Jean s'inclina et la suivit. Elle s'éloigna d'abord très vite, mais bientôt elle ralentit le pas et marcha doucement près de lui.

« Je ne sais comment vous remercier, lui dit-elle — et son regard timide et chargé de tendresse était bien plus éloquent que ses paroles. — Ce n'est pas comme un bibelot qu'on achète au dernier moment et qui ne prouve qu'un instant de souvenir... il faut que vous ayez pensé à moi tout le temps de votre absence... C'est cela qui me touche, monsieur Jean, encore bien plus que la beauté du cadeau... Vous ne m'avez donc jamais oubliée ? »

Elle parlait d'une voix caressante qui appelait un aveu. Mais Jean se fit de glace pour lui répondre :

« Jamais, Mademoiselle. Il ne faut pas me demander cela : vous devez en être sûre !

— Pas trop ! »
répondit-elle impétueusement ; et elle prit sa course vers la serre où se trouvait Greffard, pour que Jean ne vît pas les larmes qui avaient jailli de ses yeux. Elle faisait tout son possible pour l'encourager, et il lui répondait comme s'il ne voulait pas comprendre. Sans doute, elle était sûre de ne pas être oubliée ! mais il y a manière de se souvenir... »

Elle était calme en apparence lorsqu'il la rejoignit, et elle assista silencieusement à sa conférence avec Greffard. Puis elle revint à petits pas, toujours silencieuse, retrouver le groupe des parents. Elle espérait que Jean engagerait de nouveau la conversation ; mais il semblait muet tout comme elle.

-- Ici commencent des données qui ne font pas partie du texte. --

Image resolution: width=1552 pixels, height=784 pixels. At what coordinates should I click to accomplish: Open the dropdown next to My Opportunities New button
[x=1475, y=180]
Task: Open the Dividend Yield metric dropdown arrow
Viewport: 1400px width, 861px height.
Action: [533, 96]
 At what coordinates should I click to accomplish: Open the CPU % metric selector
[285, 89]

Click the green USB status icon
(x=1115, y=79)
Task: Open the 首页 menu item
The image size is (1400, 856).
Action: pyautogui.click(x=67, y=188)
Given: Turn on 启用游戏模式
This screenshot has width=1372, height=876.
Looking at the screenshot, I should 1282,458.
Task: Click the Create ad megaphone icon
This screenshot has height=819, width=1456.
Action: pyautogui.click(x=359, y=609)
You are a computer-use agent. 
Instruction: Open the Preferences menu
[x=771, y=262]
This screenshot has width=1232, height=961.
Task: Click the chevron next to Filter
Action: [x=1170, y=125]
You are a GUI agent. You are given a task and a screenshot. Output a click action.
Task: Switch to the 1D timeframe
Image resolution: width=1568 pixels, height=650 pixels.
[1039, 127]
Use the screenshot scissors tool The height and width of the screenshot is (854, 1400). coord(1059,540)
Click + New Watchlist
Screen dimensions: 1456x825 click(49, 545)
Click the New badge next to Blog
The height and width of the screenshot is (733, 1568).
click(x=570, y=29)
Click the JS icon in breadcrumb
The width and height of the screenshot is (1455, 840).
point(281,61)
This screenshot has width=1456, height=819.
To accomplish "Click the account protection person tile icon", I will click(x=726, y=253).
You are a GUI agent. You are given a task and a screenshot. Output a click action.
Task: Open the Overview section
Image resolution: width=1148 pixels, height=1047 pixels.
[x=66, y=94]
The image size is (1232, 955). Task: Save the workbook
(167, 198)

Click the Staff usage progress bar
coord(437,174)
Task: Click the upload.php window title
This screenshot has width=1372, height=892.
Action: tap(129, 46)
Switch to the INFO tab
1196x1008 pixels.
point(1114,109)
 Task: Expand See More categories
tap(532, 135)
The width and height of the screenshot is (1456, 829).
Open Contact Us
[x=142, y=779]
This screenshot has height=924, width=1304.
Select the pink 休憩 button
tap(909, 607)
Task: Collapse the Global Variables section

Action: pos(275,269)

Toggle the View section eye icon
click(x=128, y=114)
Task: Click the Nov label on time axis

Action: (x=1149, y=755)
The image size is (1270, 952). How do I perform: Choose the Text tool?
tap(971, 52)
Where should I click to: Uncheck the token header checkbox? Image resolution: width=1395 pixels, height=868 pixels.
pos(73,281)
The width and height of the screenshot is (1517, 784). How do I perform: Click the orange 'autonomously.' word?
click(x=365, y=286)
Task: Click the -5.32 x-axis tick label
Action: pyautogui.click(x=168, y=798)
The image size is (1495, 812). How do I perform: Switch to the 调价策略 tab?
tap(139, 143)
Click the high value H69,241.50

Pendant ce temps-là, on s'occupait d'eux autour du guéridon qui supportait les tasses à café. On les avait d'abord regardés s'éloigner, et tout naturellement l'idée était venue à ceux qui les regardaient qu'ils faisaient un bien joli couple. Jean, grand, et élancé, maigre, de la maigreur robuste de la jeunesse, mais brillant de santé et de vigueur en dépit du Sénégal ; Pâquerette, petite et délicate, avec ses contours arrondis et sa démarche légère, et le gracieux mouvement d'oiseau de sa fine tête qu'elle levait vers lui d'un air interrogateur.

« Eh bien, dit Dangrune au docteur, commencez-vous à comprendre ?

— Comprendre quoi ? Savez-vous ce qu'il veut dire, Monique ?

— Mlle Ollivier ne répondra pas, parce que sa conviction n'est encore qu'à l'état d'ébauche ; mais je vois dans ses yeux que la vérité vient de lui apparaître, et qu'elle sait pourquoi Pâquerette déteste Charles Lantourny.

— Quoi ! Dangrune, voulez-vous dire que ma fille...

— Je veux dire que votre fille a un grand cœur et un esprit généreux, qu'elle est capable de distinguer le vrai mérite d'un homme de la valeur de convention d'un autre, et qu'elle a donné son cœur au plus digne. Observez-la bien, et vous me direz si je me trompe.

— Mais c'est impossible ! Voilà deux ans et demi qu'elle ne l'a vu !

— Mais, il y a deux ans et demi, elle l'a vu tous les jours pendant deux mois. Et puis les souvenirs d'enfance et puis l'éloge de ce garçon, que vous ne vous priviez pas de faire devant elle et puis, et puis... Cherchez donc un peu, parmi tous les jeunes gens qu'elle a eu l'occasion de connaître, s'il y en a un qui lui aille à la cheville !

— C'est vrai !
murmura le père, tout rêveur. Mais ce n'est pas toujours une raison... Monique, ma chère amie, qu'en pensez-vous ? est-ce que vous n'avez rien remarqué ? Pourquoi cet air désolé ?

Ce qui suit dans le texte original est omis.